Higher Fuel Costs Pressuring Profits
Elevated fuel prices created a notable earnings headwind, cutting about $175 million from operating income in Q1 and weighing by roughly 250 basis points on operating income growth. Management framed the impact as near term but warned that persistently high fuel could influence both pricing decisions and consumer behavior.
Maximum Fair Pricing and Pharmacy Headwind
New maximum fair pricing rules and pharmacy pressures together knocked about 100 basis points off Walmart U.S. comps, especially in in-store health and wellness. The company is adapting to these regulatory and pricing shifts, but they are clearly tamping down what would otherwise be stronger growth in that segment.

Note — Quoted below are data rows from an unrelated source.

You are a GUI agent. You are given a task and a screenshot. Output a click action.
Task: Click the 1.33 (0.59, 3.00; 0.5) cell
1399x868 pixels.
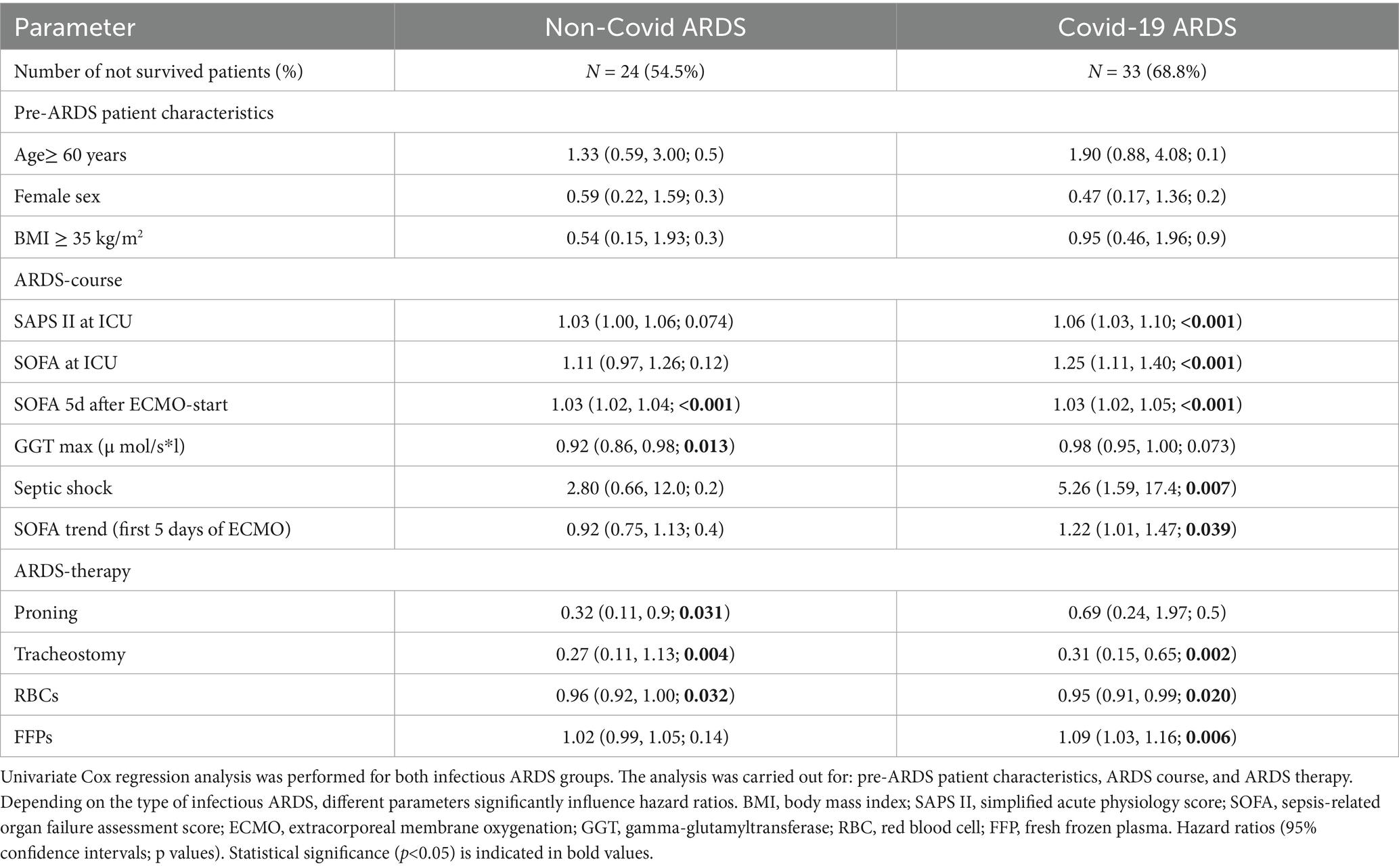(x=645, y=154)
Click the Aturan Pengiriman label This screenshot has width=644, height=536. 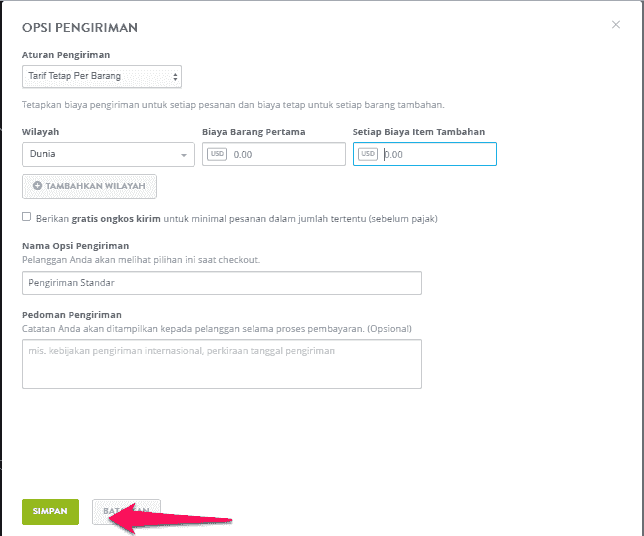coord(66,55)
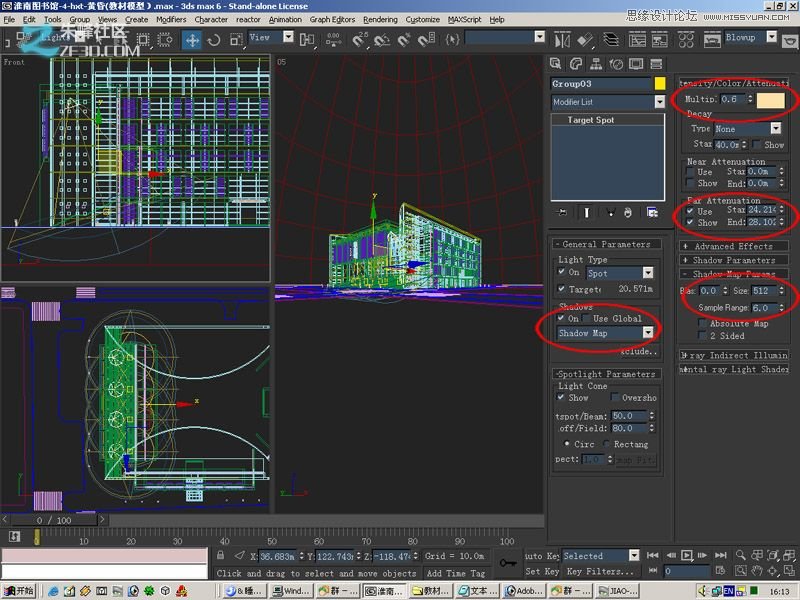Click the light color swatch beside Multiplier

(x=770, y=100)
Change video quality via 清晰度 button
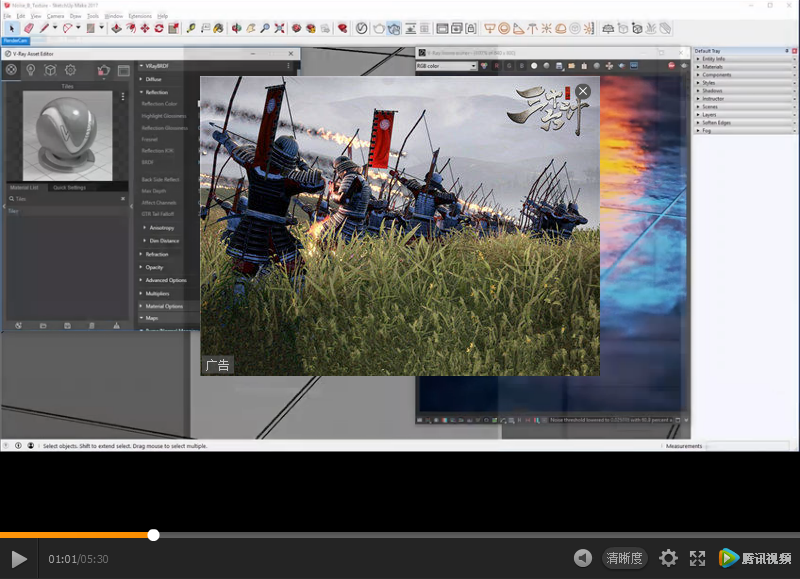 (625, 558)
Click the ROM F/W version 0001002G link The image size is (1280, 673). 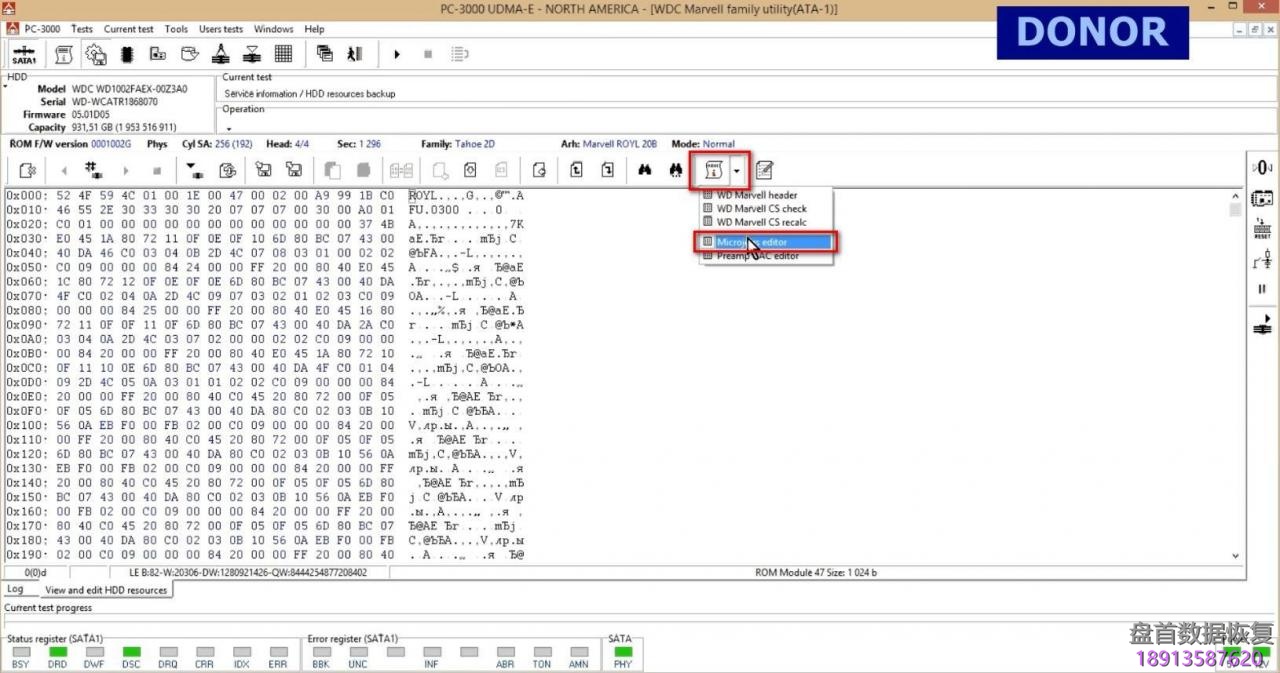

Health & Wellness Moderation and Egg Deflation Noise
Health and wellness categories cooled from prior strength, contributing to a more mixed picture across the store. Egg deflation alone shaved nearly 100 basis points off like-for-like inflation metrics and dragged private brand penetration down about 40 basis points overall, with food seeing more than a 100-basis-point decline.
Tariff Refunds Uncertain and Excluded
Management highlighted that any potential refunds related to tariffs are excluded from guidance, with possible recoveries estimated at less than half of 1% of U.S. annual sales. While the sums are not transformational, the timing and size are uncertain, so investors should view any eventual refund as a one-time upside rather than a core earnings driver.
Short-Term Inflation Risk from Elevated Fuel
Leaders cautioned that if fuel costs stay high, retail price inflation could run somewhat hotter in Q2 and the back half of the year. That scenario could pressure margins and shift consumer behavior, forcing Walmart to balance its value positioning with the need to protect profitability.
Merchandise Mix Tailwinds May Be Transitory
Although mix boosted margins this quarter, management emphasized that this tailwind may not repeat at the same level and is partly tied to seasonal factors like tax refunds. Investors should not assume a straight-line improvement in mix-driven margin gains, even as the company works to sustain favorable category momentum.
Guidance and Forward-Looking Outlook
Looking ahead, Walmart expects full-year constant-currency sales growth of 3.5%–4.5%, likely toward the upper end after a strong Q1, and operating income growth of 6%–8%. For Q2, the company guides to 4%–5% sales growth, 7%–10% operating income growth, and EPS of $0.72–$0.74, noting FX could add modest reported benefits while fuel and regulation remain key watch points.
Walmart’s earnings call painted a picture of a retailer leaning into its scale, technology, and ecosystem advantages while navigating cost and regulatory friction. For investors, the message was one of steady growth backed by improving eCommerce economics and disciplined guidance, with fuel, mix, and policy shifts as the main variables to monitor.